Time to determine our own future
The cost-of-living crisis is the worst situation most Scots have faced since the 1970s and the days of the Three Day Week and Ted Heath.
But the response from the UK Government has been straight out of the 18th century and telling the people “let them eat cake.”
Energy firms have lived the life of Riley over the years, scooping up billions of pounds of profits off the backs of electricity and gas customers.
Through that time our interests as consumers are supposed to be protected by the energy regulator, Ofgem.
Instead they’ve seemed content to allow these multibillion pound companies gouge customers even more while pleading poverty.
We’ll see just how hard the last few months have been on their balance sheets when their next accounts are published – but I doubt we’ll be hearing many stories about chief executives relying on food banks.
At its core the fault lies with successive UK Governments who have allowed three decades of energy privatisation and deregulation to envelop our economy.
That strategy may have seemed worthwhile during the good times, but national energy policy should be designed for the bad times too.
Now the chickens have come home to roost, and it’s ordinary households across the country that are paying the price.
Instead of investment in our energy infrastructure and a quicker transition to renewables – clean and safe from the uncertainties of the international market – our energy future has been gambled away, leaving us at the mercies of overseas dictators and gangsters, with predictable results.
The answers from the Chancellor and Prime Minister have been simply pathetic.
Loading on debt to everyone’s electricity bills – with no way to opt out – is simply storing up more problems for coming years.
And while they and their right-wing cheerleaders in the gutter press would rather Brexit wasn’t mentioned in this context, the impact their kamikaze withdrawal from the world’s biggest trading bloc has had on prices was predicted the minute they chose to hold their selfdestructive referendum in 2016.
Food and drink producers said we would pay more for basic foods if we left the EU, and they were right.
Freight companies and logistics operators said the costs and barriers in importing goods would soar, and they were right.
Industry experts said Brexit would reduce exports from this country and costs jobs and income, and they were right.
The last years have seen the UK take part in the biggest act of national self-destruction in decades, and all the while the Prime Minister and his minions have used Downing Street as their private party venue while pandemics sweep these islands and households are financially squeezed as ever before.

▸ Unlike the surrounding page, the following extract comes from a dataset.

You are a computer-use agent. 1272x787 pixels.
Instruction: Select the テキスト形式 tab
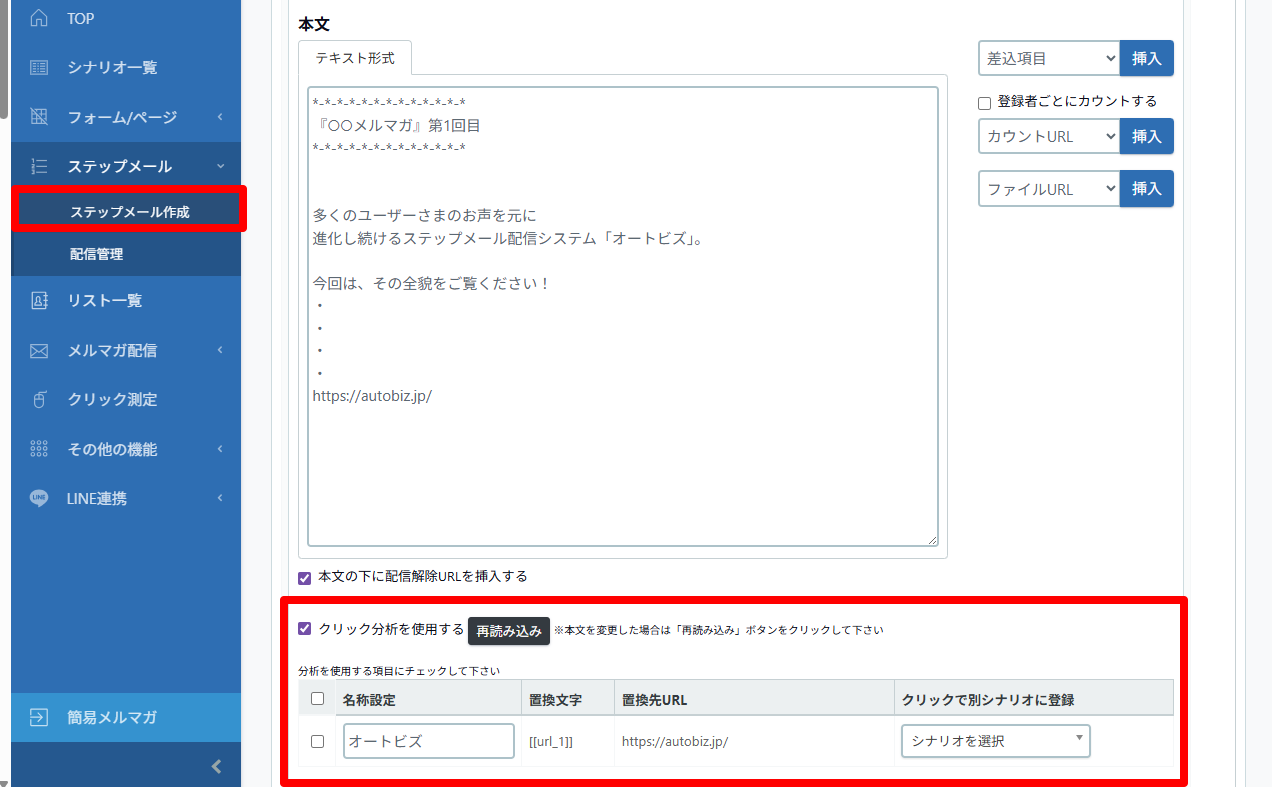click(355, 58)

No government is perfect and those in Europe no doubt have their problems and maybe even a few chancers in their midst – but surely nothing compared to the parade of incompetents, spivs, extremists, buffoons, and downright nasty individuals who make up the Government of the United Kingdom.
They have presided over 12 years of economic failure, attacks on the poorest and most vulnerable, and now sit back while the carnage they have helped shape wreaks havoc on millions of people who are doing their best to keep their heads above water.
We can surely do better than this.
We don’t have to accept yet more years of stagnation, decline, and the waste of human potential that falling living standards will mean.
We will soon have the chance in Scotland to seize the opportunity to begin the task of building a better country that works in the interests of all, not the few, rather than be governed by those we never elected.
When that opportunity comes, I hope we all remember the years and lives wasted at the hands of the UK Government – and choose a better future for our country.